By the time you are reading this guidance, your business has likely been operating under a shelter in place order or perhaps even a governmental quarantine in response to the Coronavirus pandemic, and your staff has been operating remotely for an extended period. While it may be too soon to fully assess whether remote access and teleworking is functioning optimally for your business, it is not too soon to ensure that the process of remote access and telework is being undertaken on the enterprise level in a safe and diligent fashion. Indeed, this is a responsibility that should be addressed from the Board of Directors and C-suite level down to the factory floor.
While the topic of remote access and its impact on cybersecurity could fill up volumes, there are two aspects of remote access and telework that businesses of all sizes need to acknowledge and address immediately. First, while remote access and telework were on the rise before the Coronavirus Pandemic, they are now most assuredly an integral part of your business for the foreseeable future. Your customers and staff expect you to be able to keep your business open through remote operations, and the harsh reality is that businesses that cannot operate remotely in some capacity have less chance of success during periods of shelter in place orders, governmental quarantines and social distancing.

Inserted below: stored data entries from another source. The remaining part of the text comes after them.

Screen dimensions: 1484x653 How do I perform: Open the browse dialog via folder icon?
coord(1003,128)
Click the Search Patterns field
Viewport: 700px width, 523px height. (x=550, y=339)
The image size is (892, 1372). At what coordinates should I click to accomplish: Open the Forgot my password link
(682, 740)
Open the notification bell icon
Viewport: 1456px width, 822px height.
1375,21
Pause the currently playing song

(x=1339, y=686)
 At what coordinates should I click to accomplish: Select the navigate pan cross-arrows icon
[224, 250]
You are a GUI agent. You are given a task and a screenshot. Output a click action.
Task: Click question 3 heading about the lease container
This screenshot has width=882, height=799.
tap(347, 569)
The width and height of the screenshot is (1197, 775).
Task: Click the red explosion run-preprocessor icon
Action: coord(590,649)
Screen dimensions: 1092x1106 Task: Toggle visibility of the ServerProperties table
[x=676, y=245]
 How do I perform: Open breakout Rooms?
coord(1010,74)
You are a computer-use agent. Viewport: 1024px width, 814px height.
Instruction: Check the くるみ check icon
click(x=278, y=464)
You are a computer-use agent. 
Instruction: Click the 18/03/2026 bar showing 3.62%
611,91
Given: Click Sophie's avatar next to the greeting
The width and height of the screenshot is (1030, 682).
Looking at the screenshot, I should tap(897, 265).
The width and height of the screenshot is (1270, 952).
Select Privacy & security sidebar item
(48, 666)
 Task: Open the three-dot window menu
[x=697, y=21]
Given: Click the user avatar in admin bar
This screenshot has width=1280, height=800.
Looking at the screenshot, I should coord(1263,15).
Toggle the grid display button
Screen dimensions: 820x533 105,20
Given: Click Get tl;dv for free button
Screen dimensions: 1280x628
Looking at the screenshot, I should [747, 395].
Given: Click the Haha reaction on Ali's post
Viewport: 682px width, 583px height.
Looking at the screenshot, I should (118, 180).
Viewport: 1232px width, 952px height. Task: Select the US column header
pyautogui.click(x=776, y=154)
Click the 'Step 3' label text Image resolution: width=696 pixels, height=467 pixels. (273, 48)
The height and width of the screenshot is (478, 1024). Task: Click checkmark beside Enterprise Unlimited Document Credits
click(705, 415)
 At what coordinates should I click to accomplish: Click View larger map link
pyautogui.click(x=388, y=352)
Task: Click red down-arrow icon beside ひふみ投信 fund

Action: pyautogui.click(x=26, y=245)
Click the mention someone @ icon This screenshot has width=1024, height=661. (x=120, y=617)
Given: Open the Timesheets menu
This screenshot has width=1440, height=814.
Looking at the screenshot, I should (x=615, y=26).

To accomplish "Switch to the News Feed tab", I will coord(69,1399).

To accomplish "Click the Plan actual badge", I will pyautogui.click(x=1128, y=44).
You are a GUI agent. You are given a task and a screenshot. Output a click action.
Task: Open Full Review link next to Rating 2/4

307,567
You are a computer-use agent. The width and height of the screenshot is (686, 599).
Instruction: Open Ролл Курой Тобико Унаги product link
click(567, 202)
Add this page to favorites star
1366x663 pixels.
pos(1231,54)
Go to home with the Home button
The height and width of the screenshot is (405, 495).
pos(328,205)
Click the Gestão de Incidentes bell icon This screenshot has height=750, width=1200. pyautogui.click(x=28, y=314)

Second, with more staff utilizing remote access and telework during the pandemic, the likelihood of your business’s information technology and the data stored thereon being exposed through cyber-breaches and attacks has grown exponentially. There are countless articles explaining the inherent dangers of remote access and telework, but the theme that permeates them all is that working remotely comes with its own set of dangers and that hackers and cybercriminals who have already been relentlessly attacking businesses through email and phishing scams, DDoS attacks, ransomware and social engineering, have already increased their attacks on businesses using remote access. Simple changes in your staff’s routines caused by new procedures can throw them off balance and create an opportunity for a hacker to exploit.